Oftentimes, the best real estate transactions are when both the buyer and seller feel good about the transaction. In any transaction, most people are looking to maximize their bottom line and don't want to leave money on the table. Of course, the buyer wants something the seller currently has, and the seller is wanting to find a buyer, so both parties should be willing to be flexible in order to accomplish what each party wants to achieve. Seller concessions can be a strategy used by the buyers or the sellers to help get a deal done. Seller concessions are when a seller agrees to pay for something that the buyer is typically responsible for, such as repairs, closing costs, property appraisals, and more.
How do seller concessions work?
Seller concessions can be introduced at any time. For example, some sellers will offer money toward closing costs before the home is even under contract. Seller concessions can also be introduced during negotiations. An example would be the buyer asking the seller to pay for certain repairs that are indicated on the inspection report. Most of the time there is not a direct exchange of money, and adjustments are made before closing on the balance statement and written up as an addendum to the contract.
Can concessions benefit both buyers and sellers?
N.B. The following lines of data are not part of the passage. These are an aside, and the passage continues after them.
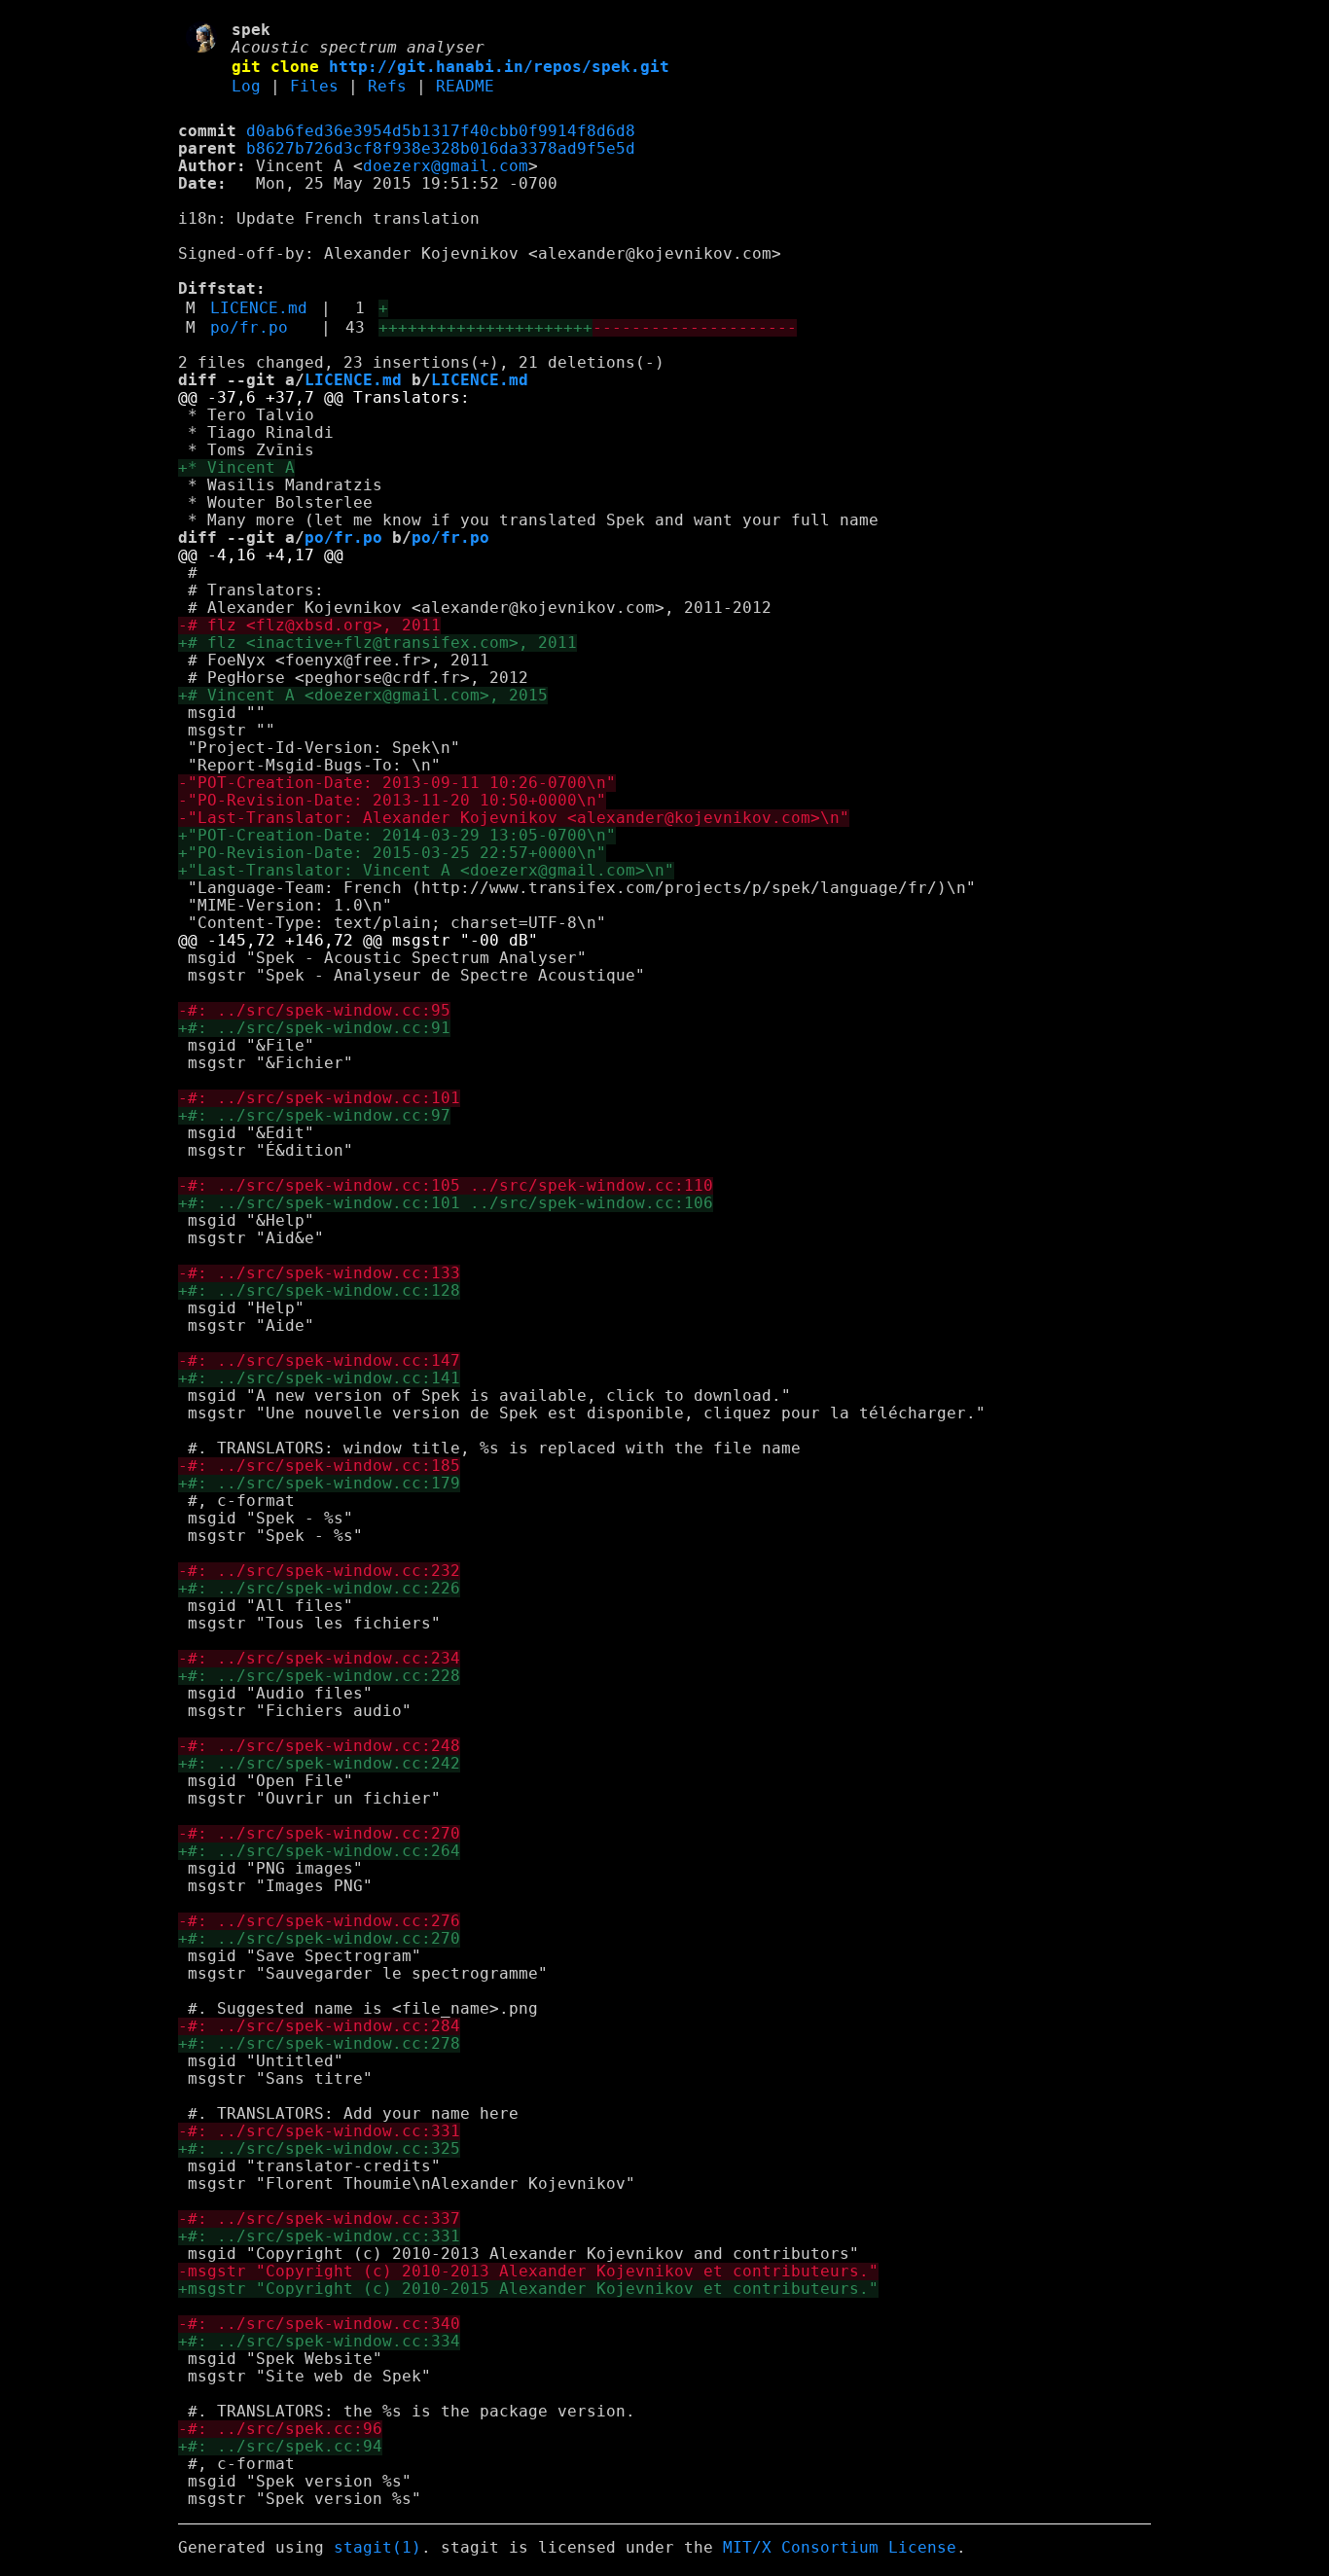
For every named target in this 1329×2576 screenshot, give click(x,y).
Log (246, 86)
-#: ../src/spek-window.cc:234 (319, 1658)
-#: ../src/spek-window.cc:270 (319, 1834)
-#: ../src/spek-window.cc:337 (319, 2219)
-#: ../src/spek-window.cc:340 (319, 2324)
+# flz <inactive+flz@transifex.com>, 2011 (377, 643)
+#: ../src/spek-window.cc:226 (319, 1588)
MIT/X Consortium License (839, 2548)
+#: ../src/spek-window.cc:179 (319, 1483)
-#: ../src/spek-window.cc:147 (319, 1361)
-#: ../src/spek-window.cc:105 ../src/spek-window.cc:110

Mortgage interest rates have certainly slowed down the market and we are seeing a turn from it being a firm seller's market. That said, many buyers are still showing a reluctance to buy. Concessions can benefit both buyers and sellers. Buyers benefit by receiving savings that may make the purchase possible or be the financial incentive to decide to proceed with a purchase. While sellers are contributing money to closing costs or another concession, providing the concessions may be the thing that helped get their home sold, which is a huge benefit to the seller as well. The bottom line is that seller concessions, especially in the current market, are a win-win for both sides!